A modo loro, mi hanno protetto.
Avrei sempre voluto un fratello maggiore, uno che mi proteggesse dagli attacchi della vita, avrei voluto una mamma affettuosa e una famiglia che mi ritenesse speciale, ma non è successo e io mi sono ingegnata a trovarla fuori.
“Siamo fortunati” dice l’oculista, partecipando al mio destino di orba “vede questi due punti centrali? Sono quelli che ancora le permettono di vedere e non li abbiamo persi”
E’ felice, il mio dottore, e questo mi fa sentire come se fossimo amici.
Un amico è contento quando sei contento tu; un amico si preoccupa per te e, se capita, si diverte con te.
Ma io non percepisco le distanze: come tutti i veri viaggiatori, che non sono turisti, ma abitanti del mondo, sono abituata a trovare e perdere tante persone, quindi tendo a condensare tutto in pochi mesi.
Ma come per l’egoismo e gli antipsicotici, è solo un modo di vedere, un’abitudine diventata inutile.
In Turchia, dove mi trovavo sul set di un film ospite di un amico, una sera, mentre tutti si rilassavano e mangiavano, io ero uscita sul terrazzo: guardavo il tramonto sul Bosforo e mi chiedevo come sarebbe stato vederlo bene; aveva ragione il mio oculista, avrei dovuto andare da lui prima.
La star esce e si avvicina a me.
“Pensieri?”
Mi giro e lui nota che sto piangendo.
“Che succede?”
“Penso a un uomo che mi piace, ma lui non ricambia.
Sai, a me sembra negata metà di tutto: amicizia, amore, questo tramonto.
Se chiudo l’occhio sinistro, non cambia niente, vedo la stessa cosa di quando ho gli occhi aperti, sembra tutto uguale, ma c’è come un velo, come un invisibile negazione della felicità intera. Se amo qualcuno, sembra tutto a posto, ma lui non ricambia, sono simpatica, non c’è niente, solo una invisibile negazione”
La star mi abbraccia.
“E’ come se” continuo “un velo che non se ne va, nemmeno se sfrego gli occhi, si mettesse sempre tra me e quello che vorrei.”

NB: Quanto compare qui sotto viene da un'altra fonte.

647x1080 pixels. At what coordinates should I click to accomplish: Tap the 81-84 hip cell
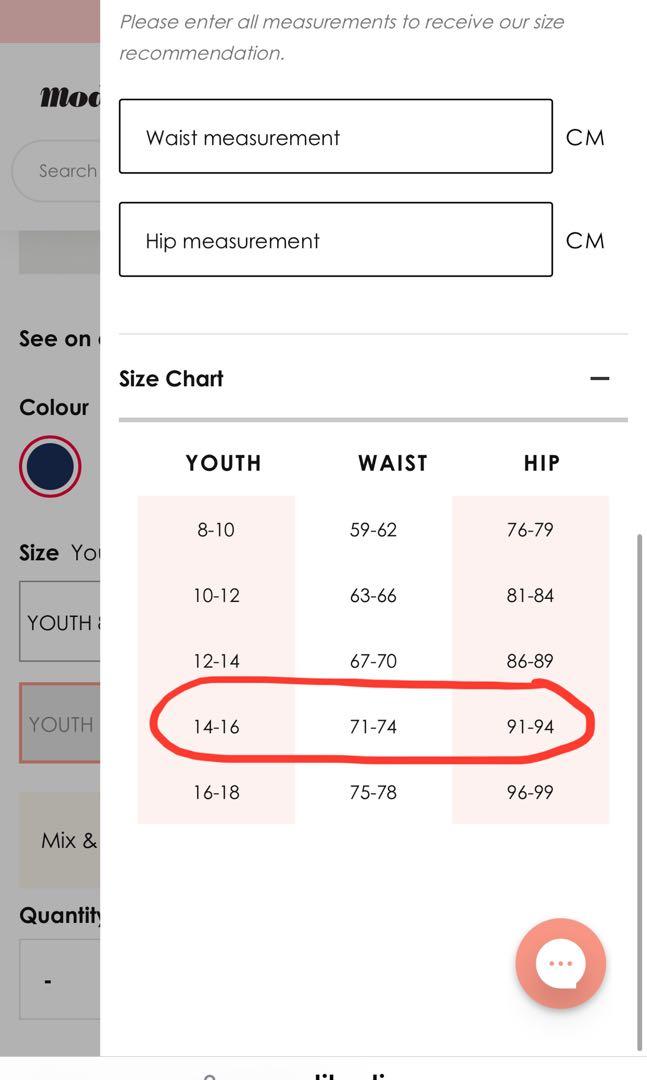[530, 596]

“Sei speciale, sei gentile con tutti e non intendo con gli attori, ma con i cameraman, con i ragazzi del catering, con tutti; sembri tu la star, tratti tutti con rispetto e tutti chiedono dove sei, se ti fermi. Io non mi divertivo così da mesi. Mi hai fatto tornare il buonumore e non lo dimenticherò mai.
A volte l’amicizia arriva quando meno te lo aspetti e non è velata, è solo così. Devi solo imparare a capire che quello che dai tu è un’esigenza tua e non significa che gli altri ti amano meno, se non hanno così bisogno di vederti.
Credo che non ci rivedremo più, quando saremo tutti a casa, ma ci porteremo nel cuore”
Restiamo così, abbracciati, finchè io smetto di singhiozzare, poi lui mi dice
“Se lui non ricambia, non è un amore a metà, ma un amore intero un po’ più doloroso.
Qui tutti ti hanno voluto bene, non li rivedrai più, ma è un’amicizia vera, perché tutti vogliono sapere la tua storia.
E questo tramonto, che ormai è notte, non l’hai perso, ma l’hai vissuto con quello che hai.
Vivi la vita così”
“Anche la pressione è a posto” mi dice l’oculista contento
Aveva ragione la star: lui e l’oculista mi hanno dato di più della mia famiglia tutta insieme, si sono occupati di me e mi hanno curato.
L’amicizia, come le lucine del campo visivo, appare dove non te lo aspetti, devi solo guardare bene e premere il pulsante al momento giusto.